Let's now consider a more interesting case and finally do some path tracing (fig. 1)! The full source code of this example is located at apps/01_intersectSphere/.
Fig. 1. Very basic example of path tracing in Vukan with our RTV pattern
What happends when rays goes ouf of scene? We first consider simplified version, a slightly modified second example.
The basic version of our code is almost same as in previous example (well, except that we use 1D threading now):
void TestClass::CastSingleRay(uint tid, uint* in_pakedXY, uint* out_color)
{
float4 rayPosAndNear, rayDirAndFar;
kernel_InitEyeRay(tid, in_pakedXY,
&rayPosAndNear, &rayDirAndFar);
Lite_Hit hit;
kernel_RayTrace(tid, &rayPosAndNear, &rayDirAndFar,
&hit);
kernel_GetMaterialColor(tid, &hit,
out_color);
}
But what will happend if during ray tracing ray is missed geometry? You can process such case in kernel_GetMaterialColor which is absolutely fine. However you probably don't want to pollute the code of kernel_GetMaterialColor with such a check and prefer to go another way:
void TestClass::CastSingleRay(uint tid, uint* in_pakedXY, uint* out_color)
{
float4 rayPosAndNear, rayDirAndFar;
kernel_InitEyeRay(tid, in_pakedXY,
&rayPosAndNear, &rayDirAndFar);
Lite_Hit hit;
if(!kernel_RayTrace(tid, &rayPosAndNear, &rayDirAndFar,
&hit))
return;
kernel_GetMaterialColor(tid, &hit,
out_color);
}
Well, now if we imagine this code runing on GPU in several kernels, the return construction actually means that for all threads which execute return statement, subsequent kernel calls should immediately exit without executing their logic for these dead threads. The more complex example is classic path tracing loop:
void TestClass::StupidPathTrace(uint tid, uint a_maxDepth, uint* in_pakedXY, float4* out_color)
{
float4 accumColor, accumThoroughput;
kernel_InitAccumData(tid, &accumColor, &accumThoroughput);
float4 rayPosAndNear, rayDirAndFar;
kernel_InitEyeRay(tid, in_pakedXY, &rayPosAndNear, &rayDirAndFar);
for(int depth = 0; depth < a_maxDepth; depth++)
{
Lite_Hit hit;
if(!kernel_RayTrace(tid, &rayPosAndNear, &rayDirAndFar, &hit))
break;
kernel_NextBounce(tid, &hit,
&rayPosAndNear, &rayDirAndFar, &accumColor, &accumThoroughput);
}
kernel_ContributeToImage(tid, &accumColor, in_pakedXY,
out_color);
}
Here we can see that a sequence of kernells are called in the loop.
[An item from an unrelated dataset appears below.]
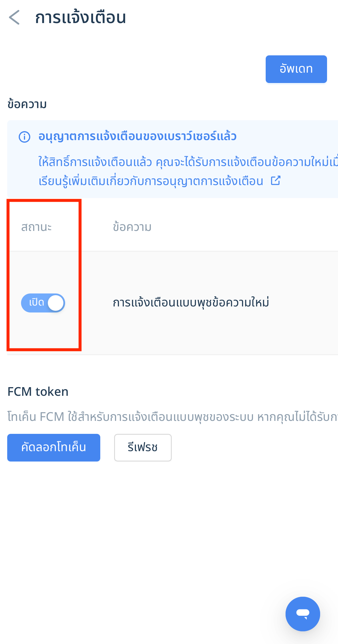Click the ข้อความ section heading above banner
The width and height of the screenshot is (338, 644).
click(27, 104)
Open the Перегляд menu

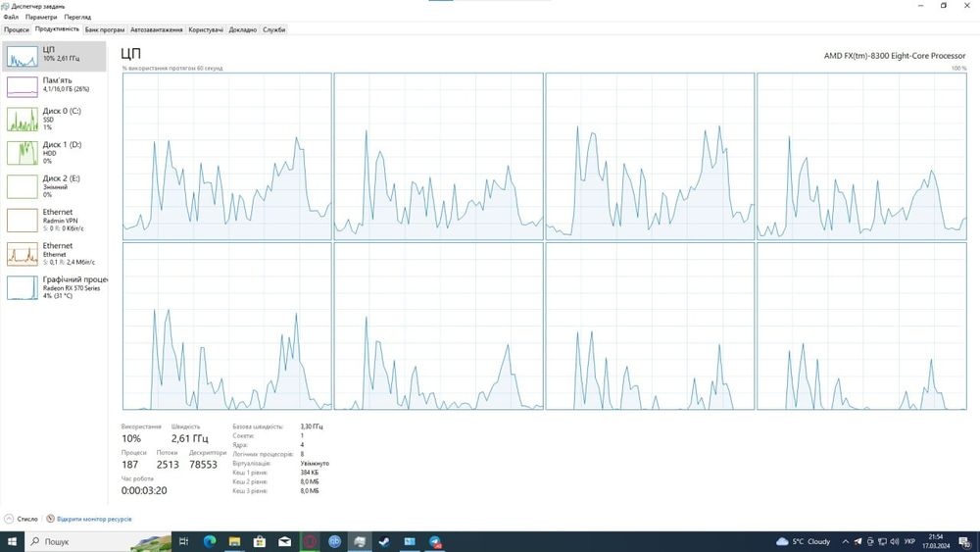77,17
When a thread breaks the loop, all subsequent executions of both kernel_RayTrace and kernel_NextBounce should not be executed. But kernel_ContributeToImage is still have to be executed after the loop ends for all threads because otherwise we can't add accumulated color to the out_color image buffer.
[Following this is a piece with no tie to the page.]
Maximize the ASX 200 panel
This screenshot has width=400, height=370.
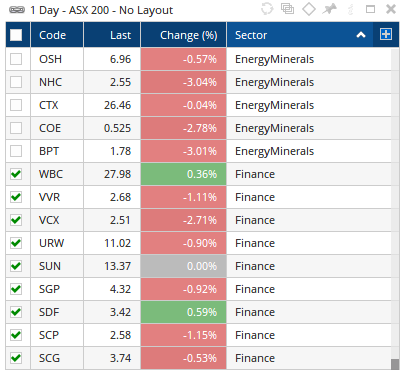click(x=370, y=9)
Here we see a quite standart problem for path tracing on the GPU: the less threads we have, less usefull work we actually do. And the problem is not just about performance, but is also about code quality, because to make this algorithm work on GPU we have to add specific code to it. And this code is not related to algoritrm itself but it is related to GPU specific optimizations.
In fact there are at least several existing ways to deal with such code:
-
Add specific thread flags and check them inside each kernel. Surprisingly, this one works better than the rest in most cases;
-
Path regeneration by adding new work to dead threads;
-
Thread compaction (full or partial, which is performed for single thread block in shared memory);
-
Using Vulkan RTX pipeline and assume that implementation will manage this problem in some way because it should.
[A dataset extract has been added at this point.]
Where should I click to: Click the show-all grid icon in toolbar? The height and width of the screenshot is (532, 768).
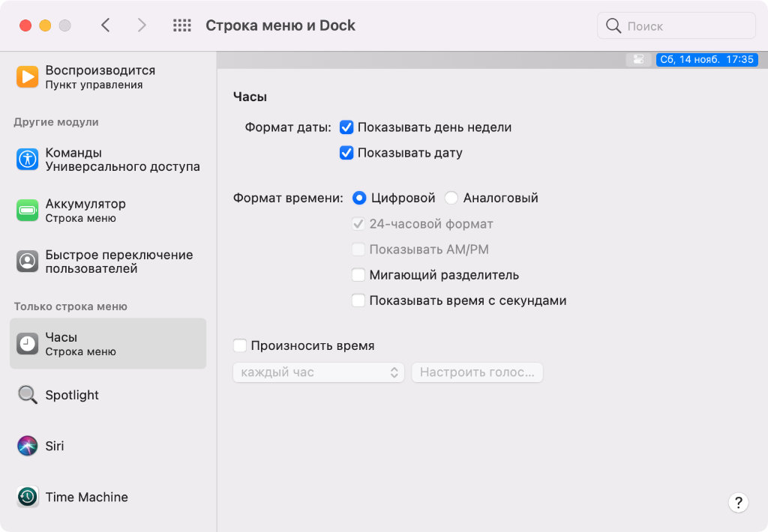182,25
Now the biggest problem is that all of these ways are quite (1) different and (2) difficult to implement scenarious of the same algorithm. In most cases, for example, thread flags will be optimal. But if you have large number of iterations (well, usually larger than 50), other options may be useful for performance. But which one? The full thead compactions as were implemented in Streaming Path Tracing may be quite expencieve, because it change access pattern to your payload data and break memory coalescing. More lite and simple way is to perform thread compaction in shared memory for separate thread blocks (and probably use larger thread blocks, for example 512 threads). But this still may lead to significant overhead for lite kernels and thus you should decide which kernels are exposed for this optimization and which of them are not. Using Vulkan RTX may be the best option, but do you always have ray tracing hardware on the customer side?
What kernel_slicer actually does for you in this case, it is allow you to focus on the logic implementation and leave optimizations to translator back-end. You don't have to do all of this piece of optimization yourself because it is stupid and mechanical work! Just leave you logic in its original form and forget about this quite low-level details!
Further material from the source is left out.